Metropolitan Region of Barcelona. Source: Masjuan et al., 2008.

In Barcelona’s most recent water crisis of 2008, the city almost ran out of water, with reservoir levels dropping to 18% – at 15% the water in the reservoirs would no longer be drinkable. The city implemented hosepipe bans, drained public fountains and urged residents to conserve water. The city council proposed two solutions: importing water internationally from Marseilles, and domestically from Tarragona, a port city to the south of Barcelona; or building an emergency pipeline to transfer water from the Ebro River to Barcelona. Both plans were met with hostility, and just as the shipments of water began to arrive at the city, Barcelona’s water situation began to improve with heavy rainfall increasing reservoir levels to 30% – still below average, but safe enough to scrap the plan for the emergency pipeline.  

The importing of water into cities is not rare, but has happened across Spain and many other countries around the world, leading to the outbreak of “water wars” as different regions scrabble for extra supplies.  
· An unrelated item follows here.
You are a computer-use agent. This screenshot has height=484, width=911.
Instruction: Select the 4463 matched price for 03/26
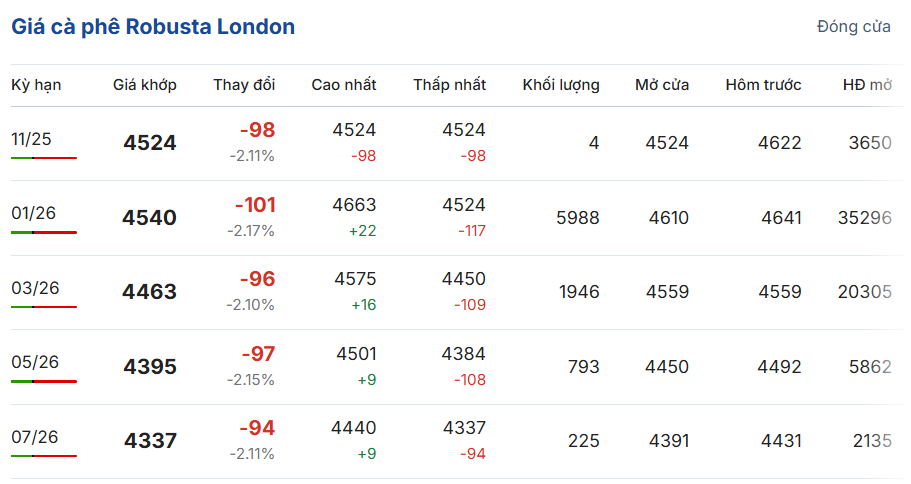pos(150,292)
Water is one of the most essential resources cities need in order to function. The conflicts, inconsistencies and competition around the city’s water supply are not unique to Barcelona, but demonstrate capitalism’s inability to organise fundamental resources, and similar issues can be seen in the water supplies of countless cities around the world.  

2 thoughts on “The conflicts and competition in the history of Barcelona’s water supply

  1. Hi!
    Thank for this very thorough entry !
    I am so happy you brought up the question whether water should be considered as a public or private good. This is such an important issue, especially in the so-called ‘developing’ countries such as Senegal on which I talked about through my blog. This is mind-blowing to know that people all around the world are lacking drinking water when you come from a country such as the UK (or France for me) where water is taken for granted and largely affordable. Despite the recognition of water access as a right by the UN, many people still drink dirty water or need to spend a lot of money in it, more than we do in the UK and with less financial resources. Not only water supply has impacts on human health but also on social and gender equity (since girls and women mostly bear the burden to collect water where it is necessary) which make it such a crucial challenge to resolve.
    It is quiet astonishing to learn about water issues in such a big and rich city as Barcelona. Not only we can see that despite our technical achievements many water systems are faulty and poorly maintained, but also that our capitalistic and consumerist society is incapable to meet everyone’s needs while enhancing individual selfishness. Without efficient regulations about water distribution, this can only leads to situations like the one’s of Barcelona where water became scarce because of healthier people’s way of life.. Yes institutions need to think this through by comprehensively taking into account all socioeconomic and environmental interdependencies but cannot all privileged individuals reflect on other’s adversity and act with solidarity and compassion and thus share resources more equitably? I know how naive I sound but this would be such an effective solution to many problems that I really do not understand why people are not willing to make efforts. Like not having a swimming-pool when you have the sea nearby?


  2. Another interesting post! Something which I looked at in Hong Kong was the way in which water supply systems are intertwined with the negotiation of political power over cities. In Hong Kong that struggle is evident in the changing landscape of cross-border water supply from mainland China, which has increasingly used Hong Kong’s water dependence to exert political power over the Special Administrative Region. In Barcelona I wonder how water security issues may help or hinder Catalonia’s well known struggle for independence from Spain. It seems that, just as in Hong Kong, the Catalan government may struggle to advocate for independence when the central Spanish government retains some leverage over the region’s access to water supplies e.g. through curtailing access to the Ebro River which flows through other regions of the country.